Leggo libri e quando li ho finiti devo riflettere sul fatto se mi siano piaciuti o no, se è il caso di insistere sull’autore per confermare o meno il giudizio, se ho imparato qualcosa sulla mia vita, sulla vita delle persone che conosco e anche di quelle che non conosco. Devo divorare le storie ma non ho scadenze, non devo raggiungere una quota di libri o un numero di pagine in un mese, un trimestre o un fiscal year. Posso mantenere il ritmo che più mi si addice perché ci sono romanzi da mille pagine che mi tengono incollato giorno e notte e li ultimo in una settimana, altri più sottili ma più densi di cose per i quali occorre impiegare il tempo che ci vuole.
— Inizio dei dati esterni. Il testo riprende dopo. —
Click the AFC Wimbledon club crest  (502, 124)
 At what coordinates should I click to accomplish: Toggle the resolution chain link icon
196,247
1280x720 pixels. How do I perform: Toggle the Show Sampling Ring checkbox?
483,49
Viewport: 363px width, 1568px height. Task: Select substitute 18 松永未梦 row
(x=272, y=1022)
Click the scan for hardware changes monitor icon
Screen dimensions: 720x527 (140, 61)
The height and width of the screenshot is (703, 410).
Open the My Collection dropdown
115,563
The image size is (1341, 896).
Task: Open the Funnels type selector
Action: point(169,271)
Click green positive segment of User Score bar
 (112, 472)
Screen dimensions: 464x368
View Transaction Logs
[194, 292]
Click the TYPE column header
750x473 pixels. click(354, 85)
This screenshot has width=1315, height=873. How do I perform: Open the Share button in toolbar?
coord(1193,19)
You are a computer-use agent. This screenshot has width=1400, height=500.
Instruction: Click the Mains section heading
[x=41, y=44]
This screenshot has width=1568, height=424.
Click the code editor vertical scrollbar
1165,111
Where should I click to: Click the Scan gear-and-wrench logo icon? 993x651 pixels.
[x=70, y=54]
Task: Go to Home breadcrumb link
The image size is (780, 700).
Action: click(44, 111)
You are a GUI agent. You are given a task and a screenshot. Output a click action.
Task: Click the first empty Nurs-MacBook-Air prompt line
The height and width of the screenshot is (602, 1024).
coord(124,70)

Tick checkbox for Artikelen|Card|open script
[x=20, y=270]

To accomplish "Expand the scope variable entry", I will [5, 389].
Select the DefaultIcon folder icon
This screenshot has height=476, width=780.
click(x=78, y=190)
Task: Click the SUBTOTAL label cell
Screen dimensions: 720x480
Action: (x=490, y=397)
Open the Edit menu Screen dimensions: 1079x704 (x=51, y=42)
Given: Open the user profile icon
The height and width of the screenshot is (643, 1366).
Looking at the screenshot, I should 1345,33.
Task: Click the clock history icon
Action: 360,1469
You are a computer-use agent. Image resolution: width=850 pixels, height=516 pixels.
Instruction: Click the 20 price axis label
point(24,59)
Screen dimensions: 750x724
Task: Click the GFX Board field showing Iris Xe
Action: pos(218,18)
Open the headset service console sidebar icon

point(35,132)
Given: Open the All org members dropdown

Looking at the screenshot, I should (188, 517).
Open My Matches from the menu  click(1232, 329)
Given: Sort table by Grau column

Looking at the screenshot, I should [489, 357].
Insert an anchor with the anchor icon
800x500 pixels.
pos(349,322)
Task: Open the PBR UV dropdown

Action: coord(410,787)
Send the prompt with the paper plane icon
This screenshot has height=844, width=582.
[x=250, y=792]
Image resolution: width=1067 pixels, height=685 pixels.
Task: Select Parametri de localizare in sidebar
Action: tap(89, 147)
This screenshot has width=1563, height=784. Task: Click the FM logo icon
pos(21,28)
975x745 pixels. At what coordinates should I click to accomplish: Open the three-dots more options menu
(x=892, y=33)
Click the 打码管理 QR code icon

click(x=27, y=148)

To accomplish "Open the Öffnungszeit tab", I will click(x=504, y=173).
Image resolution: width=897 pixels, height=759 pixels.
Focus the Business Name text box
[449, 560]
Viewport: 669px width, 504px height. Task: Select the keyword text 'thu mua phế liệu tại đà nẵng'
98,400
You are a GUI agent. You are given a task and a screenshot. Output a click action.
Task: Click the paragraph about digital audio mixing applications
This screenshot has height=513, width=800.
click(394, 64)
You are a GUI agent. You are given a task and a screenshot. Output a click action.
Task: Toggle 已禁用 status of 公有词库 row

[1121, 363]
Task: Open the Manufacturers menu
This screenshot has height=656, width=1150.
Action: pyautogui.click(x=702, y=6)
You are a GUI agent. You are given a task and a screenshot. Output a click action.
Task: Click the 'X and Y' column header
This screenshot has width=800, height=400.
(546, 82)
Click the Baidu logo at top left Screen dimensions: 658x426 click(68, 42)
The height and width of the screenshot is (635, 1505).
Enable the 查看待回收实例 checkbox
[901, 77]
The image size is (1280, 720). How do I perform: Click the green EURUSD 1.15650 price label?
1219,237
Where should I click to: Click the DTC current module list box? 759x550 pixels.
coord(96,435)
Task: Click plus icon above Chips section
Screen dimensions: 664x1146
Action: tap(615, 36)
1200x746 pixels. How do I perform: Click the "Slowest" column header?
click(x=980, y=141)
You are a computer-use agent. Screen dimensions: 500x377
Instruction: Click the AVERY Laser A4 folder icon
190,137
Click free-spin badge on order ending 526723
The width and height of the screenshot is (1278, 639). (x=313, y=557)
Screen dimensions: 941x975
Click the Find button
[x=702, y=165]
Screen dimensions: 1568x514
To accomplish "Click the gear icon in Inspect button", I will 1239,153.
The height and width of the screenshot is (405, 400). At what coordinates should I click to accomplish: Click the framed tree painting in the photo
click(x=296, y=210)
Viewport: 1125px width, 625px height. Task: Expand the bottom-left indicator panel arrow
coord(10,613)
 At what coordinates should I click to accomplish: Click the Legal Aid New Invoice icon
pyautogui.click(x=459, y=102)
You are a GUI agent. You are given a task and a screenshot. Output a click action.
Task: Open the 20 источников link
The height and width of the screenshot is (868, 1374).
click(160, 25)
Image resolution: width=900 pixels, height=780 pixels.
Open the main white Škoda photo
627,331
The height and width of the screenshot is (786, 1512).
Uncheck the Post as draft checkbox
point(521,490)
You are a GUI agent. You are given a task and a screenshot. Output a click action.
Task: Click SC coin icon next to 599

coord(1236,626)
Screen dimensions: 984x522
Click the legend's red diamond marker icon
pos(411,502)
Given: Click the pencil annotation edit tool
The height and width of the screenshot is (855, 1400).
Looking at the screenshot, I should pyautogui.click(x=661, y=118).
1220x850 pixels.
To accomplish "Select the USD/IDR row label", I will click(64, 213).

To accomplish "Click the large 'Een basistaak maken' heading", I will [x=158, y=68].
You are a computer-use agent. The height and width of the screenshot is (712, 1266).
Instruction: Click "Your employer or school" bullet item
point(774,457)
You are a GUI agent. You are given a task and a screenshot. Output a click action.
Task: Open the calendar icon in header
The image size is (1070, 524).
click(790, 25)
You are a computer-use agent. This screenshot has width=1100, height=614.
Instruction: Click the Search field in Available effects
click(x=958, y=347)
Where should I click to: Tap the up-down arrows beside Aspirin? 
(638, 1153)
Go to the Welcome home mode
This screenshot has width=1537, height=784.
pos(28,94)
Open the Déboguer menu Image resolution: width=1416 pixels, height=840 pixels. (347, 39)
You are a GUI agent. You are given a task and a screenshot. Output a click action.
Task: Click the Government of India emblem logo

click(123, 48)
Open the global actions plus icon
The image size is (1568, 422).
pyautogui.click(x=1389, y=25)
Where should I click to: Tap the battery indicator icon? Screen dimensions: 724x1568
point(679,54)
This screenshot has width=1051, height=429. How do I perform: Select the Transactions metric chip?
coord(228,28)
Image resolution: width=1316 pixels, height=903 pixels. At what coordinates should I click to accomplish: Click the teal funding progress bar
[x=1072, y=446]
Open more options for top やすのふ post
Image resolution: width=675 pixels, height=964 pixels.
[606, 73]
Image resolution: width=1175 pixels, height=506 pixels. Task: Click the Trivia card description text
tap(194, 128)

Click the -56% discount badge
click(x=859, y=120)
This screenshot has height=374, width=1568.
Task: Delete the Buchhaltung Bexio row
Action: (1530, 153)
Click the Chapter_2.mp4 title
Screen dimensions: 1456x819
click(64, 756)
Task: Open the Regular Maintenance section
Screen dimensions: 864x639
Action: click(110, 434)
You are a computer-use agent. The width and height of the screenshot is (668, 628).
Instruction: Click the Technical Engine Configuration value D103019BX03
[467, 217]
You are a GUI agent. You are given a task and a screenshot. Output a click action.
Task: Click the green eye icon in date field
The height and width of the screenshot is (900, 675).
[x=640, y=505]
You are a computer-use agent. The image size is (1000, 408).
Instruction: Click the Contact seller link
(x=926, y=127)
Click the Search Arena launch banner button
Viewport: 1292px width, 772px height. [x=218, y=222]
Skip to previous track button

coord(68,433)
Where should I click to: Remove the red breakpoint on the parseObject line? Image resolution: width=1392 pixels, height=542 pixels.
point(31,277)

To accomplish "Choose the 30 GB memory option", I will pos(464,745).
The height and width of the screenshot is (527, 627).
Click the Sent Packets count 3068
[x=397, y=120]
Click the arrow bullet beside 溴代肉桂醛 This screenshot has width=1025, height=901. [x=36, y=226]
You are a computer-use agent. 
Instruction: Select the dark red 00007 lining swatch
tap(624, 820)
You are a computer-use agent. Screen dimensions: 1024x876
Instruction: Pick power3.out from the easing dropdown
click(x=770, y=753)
Capita anche che è necessario tornare indietro e ripercorrere passaggi sotto una nuova luce, oppure ci sono vicende piene di nomi di persona e può succedere che mi dimentichi chi è tizio e così, prima di proseguire, è utile chiarirsi le idee. Non ho orari e non ho una sede perché, trattandosi di un lavoro che, come dicevo all’inizio, ricalca il mio curriculum di studi e sul quale sono consapevole di sapere il fatto mio, lo esercito più che posso e non mi stanco mai, non mi viene nemmeno voglia di fare pause e quando è lunedì mattina e mi sveglio per andare al lavoro sui libri non vedo l’ora di iniziare a leggere.

E, come potete immaginare, è un bellissimo lavoro e lo so che mi invidiate, per questo spero che anche a voi capiti un’occasione così, come è accaduto a me. Sono pagato per leggere libri, leggo libri per portare a casa uno stipendio, e anche se il prodotto del mio lavoro è difficile da spiegare se non siete lettori, sono certo che potete capire perché qualcuno mi abbia ingaggiato per questa attività. E potete anche evitare la solita manfrina sulla contrapposizione tra libri e Internet, perché la vera ragione per cui faccio questo lavoro è insita proprio lì. Leggo libri perché in Internet, che è scritta da cani e porci come me, si leggono solo brutture o cose parzialmente non vere. Tutto qui.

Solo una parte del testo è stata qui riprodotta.